Here the problems are the same but magnified. Not only may you have strings of descriptive data but embedded within that may be technical terms (and symbols), weights and measures and abbreviations. Often, the same product code may be used for different parts in different countries. And then there are foreign languages to be considered. Not surprisingly, one company I recently spoke to was only getting a 35% match rate for its product data when using conventional approaches to data quality. In other words, almost two thirds of matches had to be identified manually.
With figures like that it's perhaps no surprise that most data quality vendors still argue that their biggest competitor is hand coding.
Anyway, that doesn't mean that there isn't a solution. That same company today is getting a match rate of better than 85% using Silver Creek's software.

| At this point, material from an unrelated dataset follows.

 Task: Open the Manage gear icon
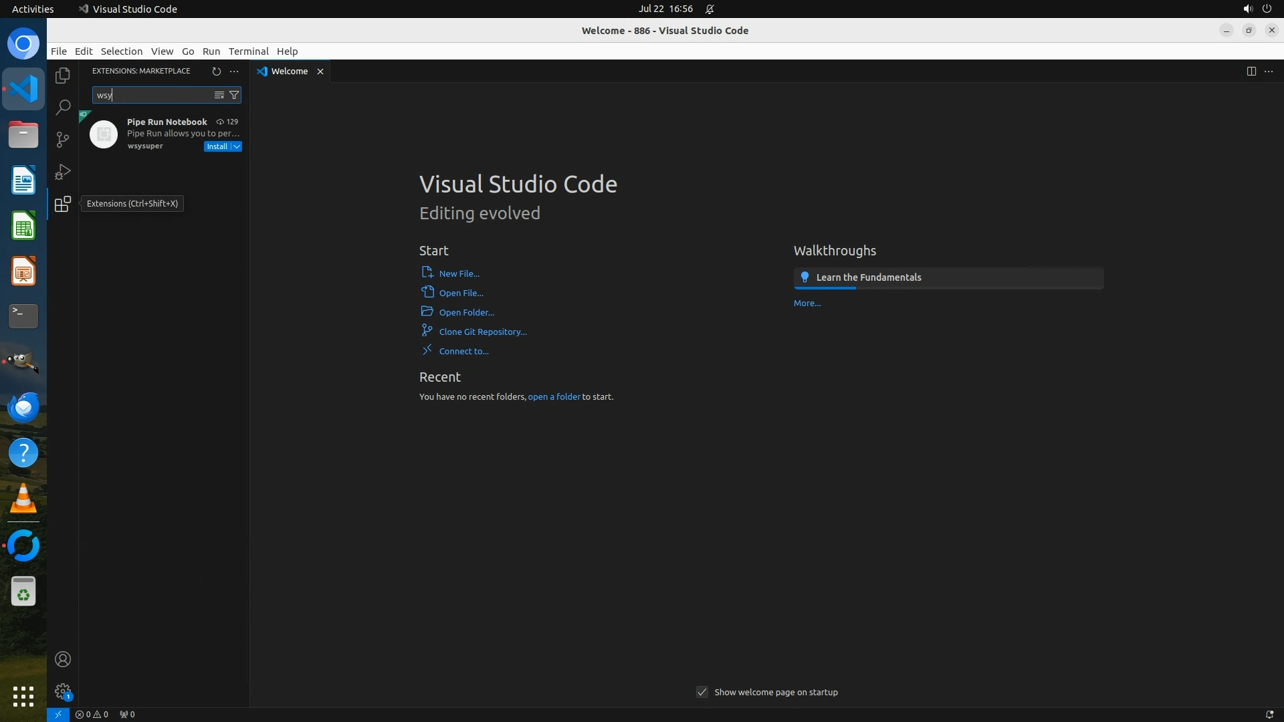tap(63, 691)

As in my last article, Silver Creek doesn't use a pattern-based approach to matching but instead focuses on semantics: understanding the meaning of the data rather than its ability to fit a pattern. Doing this means that it is easy to see that "mtr" = "motor" = "moteur" and so on. What's more, it too is self-learning, so that you don't have to manually define and maintain rules for the weights that determine how probable a match is.
It isn't, of course, that the traditional vendors in this field are not doing something about product data. The typical approach is to adding parsing into their existing offerings so that they can support unstructured (and multi-lingual) text. What this effectively does is to use the parsing to recognise patterns within the text in a similar way to the sorts of products that extract "context" from documents. Certainly, as far as the data quality vendors are concerned, this has improved their capabilities and may even make them reasonably suitable for simple product environments. However, these solutions are still based on pattern recognition and will always require a lot of manual effort (and, therefore, expense). In my opinion, pattern recognition has limited utility when it comes to all but the very simplest matching. Moreover, traditional approaches do not incorporate self-learning.
The bottom line is that pattern recognition is not good enough and is insufficient. Moreover, the whole probabilistic, statistical, rules-based approach that typifies conventional data quality products is time consuming, expensive and inadequate. We need a new approach. One such is exemplified by Silver Creek's technology.